La austeridad está de moda.

La diseñadora de Los Angeles Kerrie Kelly dice que ahora se especializa en ahorrarle dinero a sus clientes buscando baratijas.

"Voy a los áticos de las casas y le digo a la gente '¿podemos usar esto?''', relata Kelly con una sonrisa.

Hizo retapizar la silla de una abuelita, transformó mesas de comedor en escritorios y rescató objetos valiosos que habían sido descartados. No solo se reciclan los muebles, sino que son objetos que tienen un valor especial para sus dueños, quienes se sienten felices de volver a verlos.

Kerrie acude con frecuencia a tiendas de cadenas como Target y Home Goods en busca de objetos que en el pasado compraba en tiendas de diseñadores.
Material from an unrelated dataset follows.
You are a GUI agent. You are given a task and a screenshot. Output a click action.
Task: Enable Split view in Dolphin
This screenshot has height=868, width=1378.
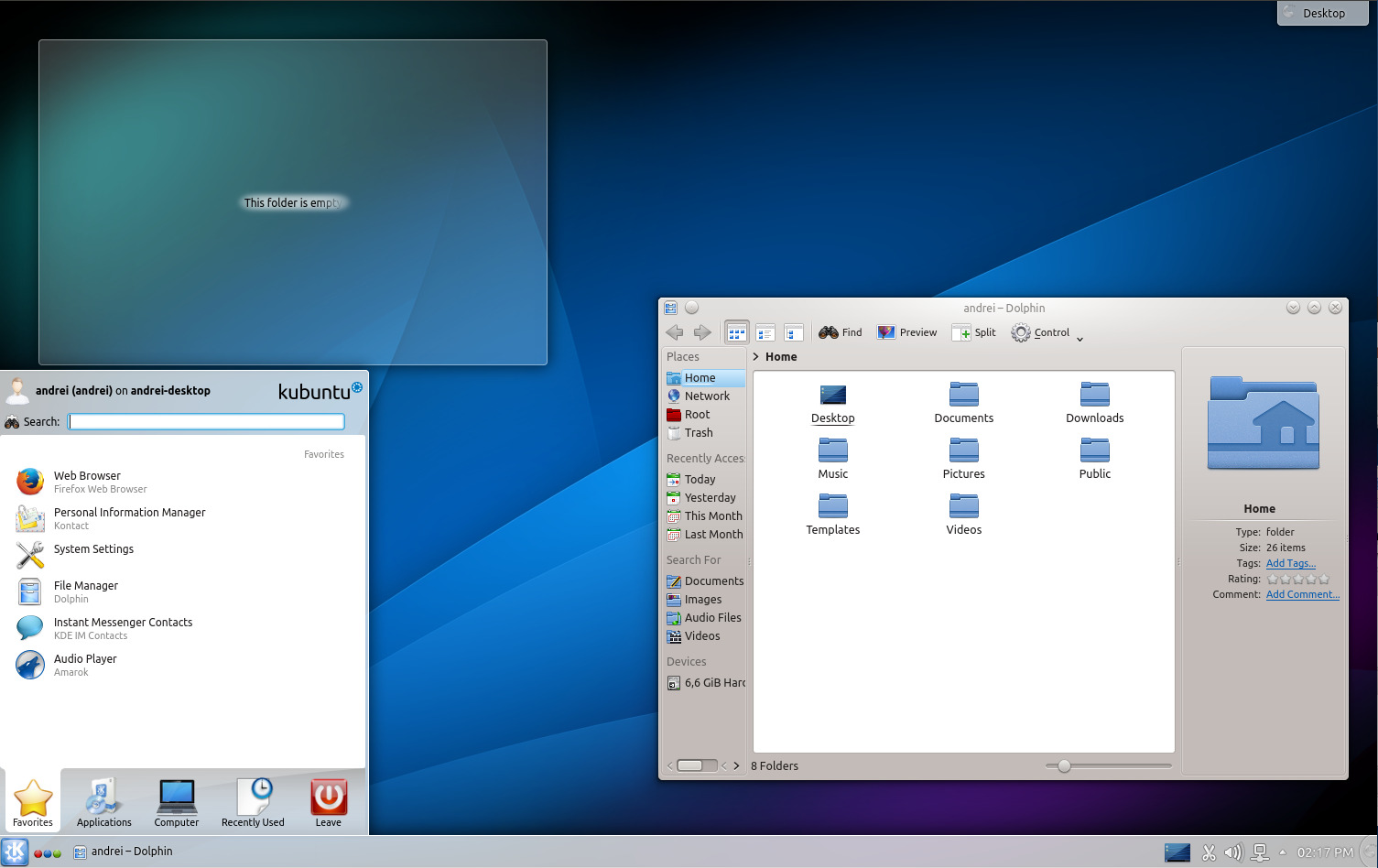click(x=973, y=331)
Le encantan la selección de sábanas de Home Goods y las toallas de Thomas O'Brien que vende Target.

También están ganando popularidad los muebles usados. La diseñadora de San Francisco Shannon Kirby visita salas de remates, mercados de pulgas y remates de bienes de gente que murió en busca de muebles baratos.

Hace poco pagó 3.000 dólares por una enorme alfombra persa que cuesta 15.000 dólares en una tienda. Y en una feria adquirió una mesa de juegos con una raya que le costó 75 dólares. La hizo arreglar por 200 dólares. Si la vende hoy, obtendría probablemente 2.000 dólares por esa pieza.

A Kirby le encanta buscar cosas en eBay. A través de ese portal pagó 40 dólares el metro por una tela que en un negocio cuesta 300 dólares el metro. También consiguió tres platos de Tiffany para decorar una cocina, pagando 20 dólares por cada uno. El precio real es mucho más alto.